Task to carry out
Repeat exactly the lines of the material below that run from the "1568x508 pixels." line to the "Select the tall" line, including both, and do not carry over any pictures.

Material for this task

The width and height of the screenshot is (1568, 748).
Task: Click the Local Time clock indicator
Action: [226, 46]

...

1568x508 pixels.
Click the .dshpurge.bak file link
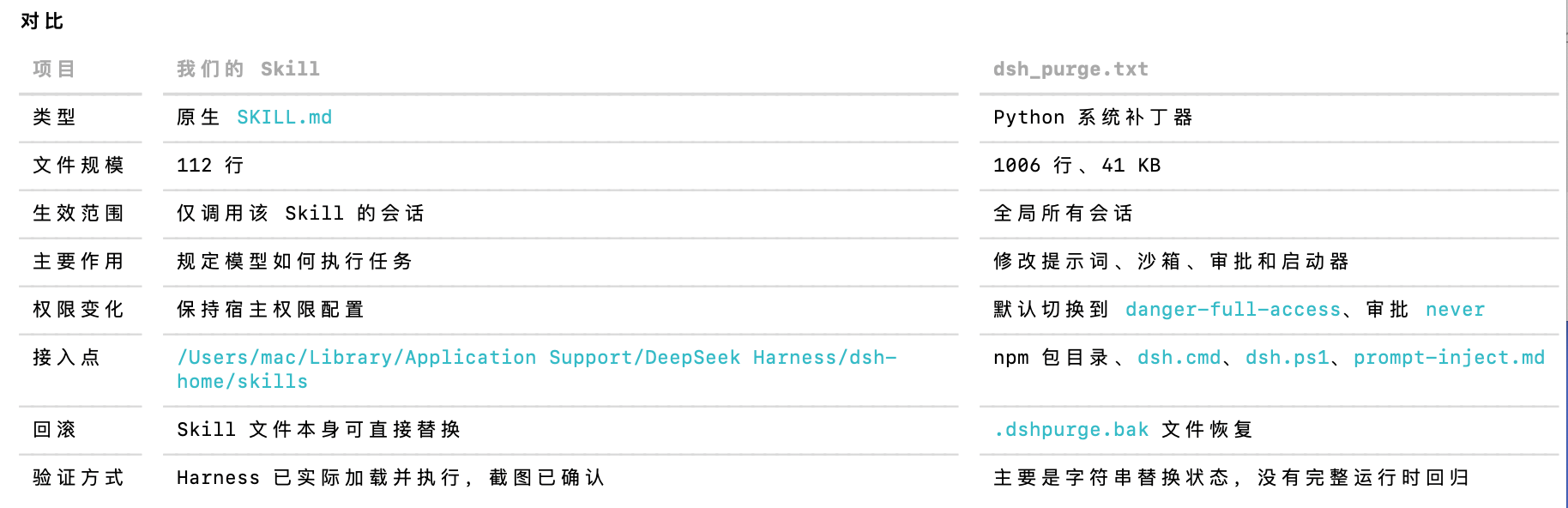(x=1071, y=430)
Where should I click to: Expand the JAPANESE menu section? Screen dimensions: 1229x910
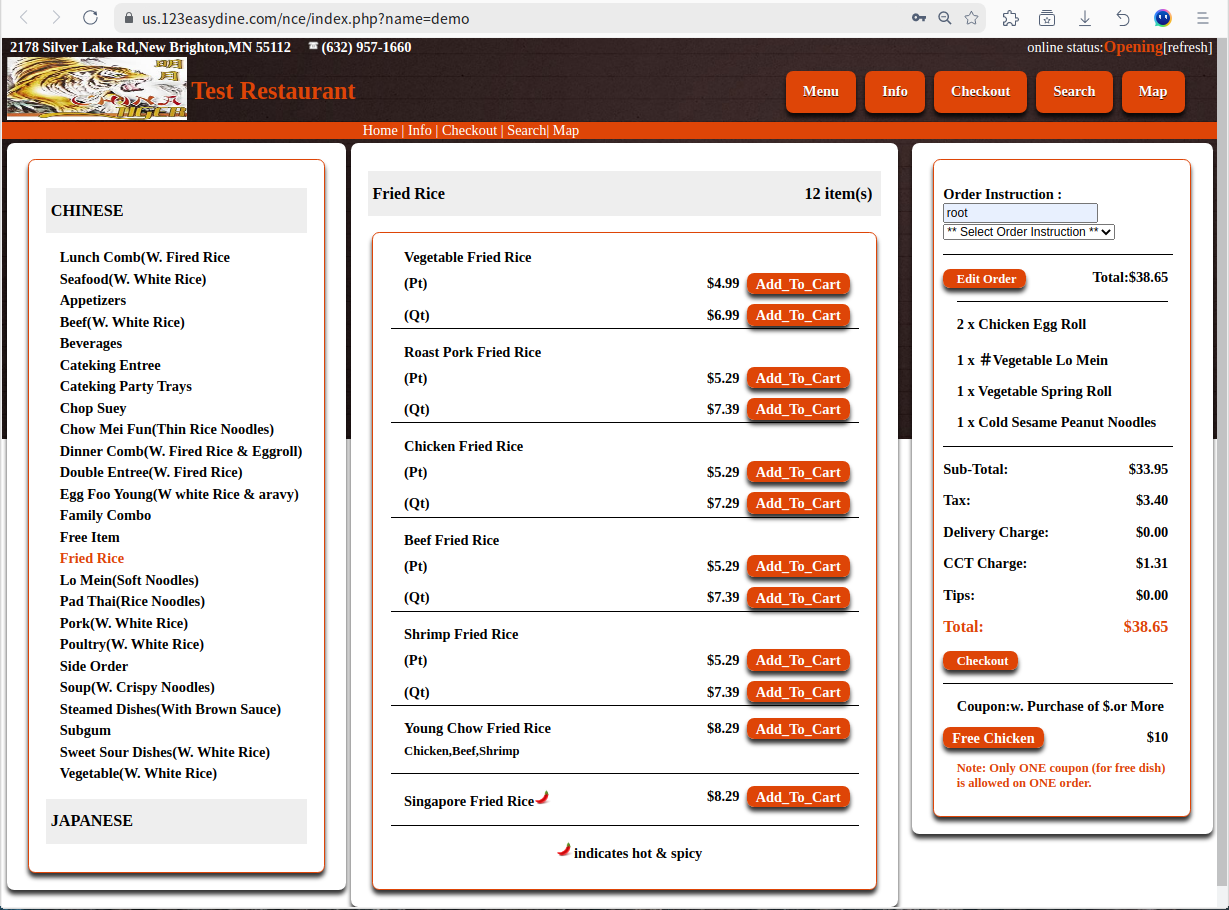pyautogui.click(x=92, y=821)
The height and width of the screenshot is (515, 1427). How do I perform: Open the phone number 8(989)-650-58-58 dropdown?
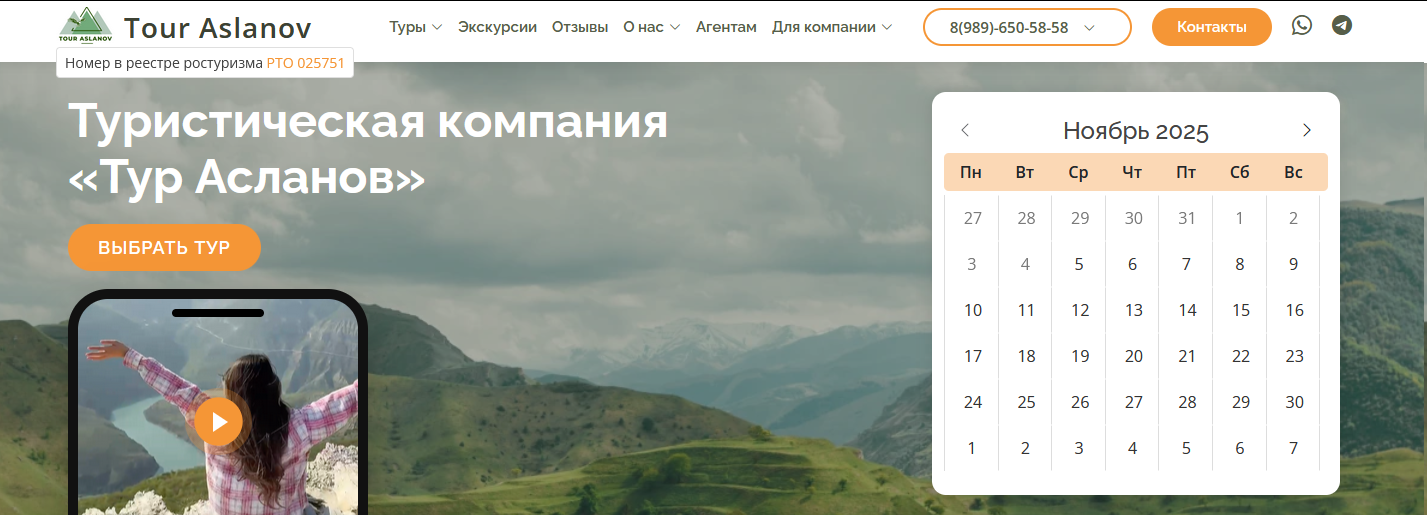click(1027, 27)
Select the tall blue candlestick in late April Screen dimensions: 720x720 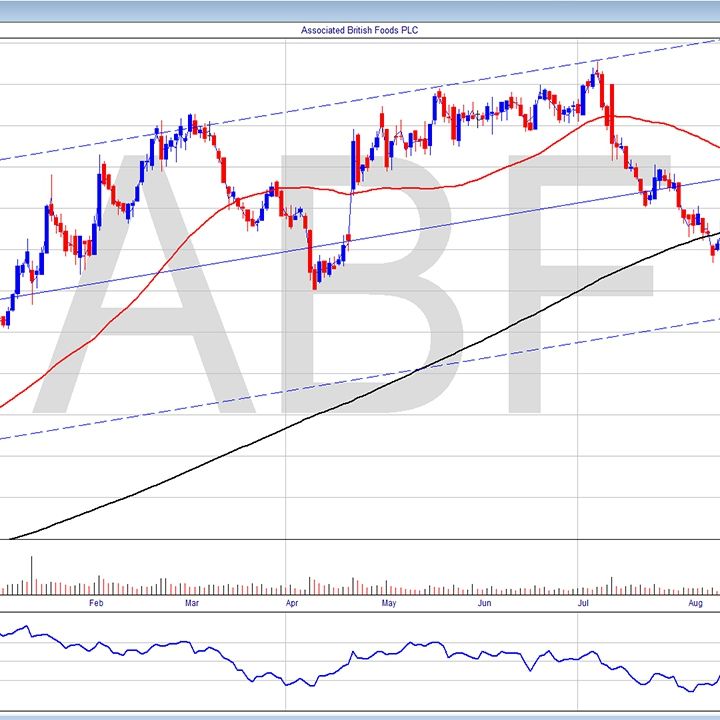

==

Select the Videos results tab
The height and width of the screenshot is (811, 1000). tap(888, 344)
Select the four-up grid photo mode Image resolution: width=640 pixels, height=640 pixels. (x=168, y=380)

Task result
1568x508 pixels.
Click the .dshpurge.bak file link
(x=1071, y=430)
Where should I click to: Expand the JAPANESE menu section? Screen dimensions: 1229x910
pyautogui.click(x=92, y=821)
The height and width of the screenshot is (515, 1427). How do I perform: Open the phone number 8(989)-650-58-58 dropdown?
click(1027, 27)
Select the tall blue candlestick in late April Screen dimensions: 720x720 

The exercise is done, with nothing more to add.